Exercise directions:
Reproduce the data below line for line, with no changes.

Provided entries:
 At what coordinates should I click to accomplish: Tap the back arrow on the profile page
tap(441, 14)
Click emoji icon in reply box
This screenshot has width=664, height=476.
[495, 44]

Task response:
 At what coordinates should I click to accomplish: Tap the back arrow on the profile page
tap(441, 14)
Click emoji icon in reply box
This screenshot has width=664, height=476.
[495, 44]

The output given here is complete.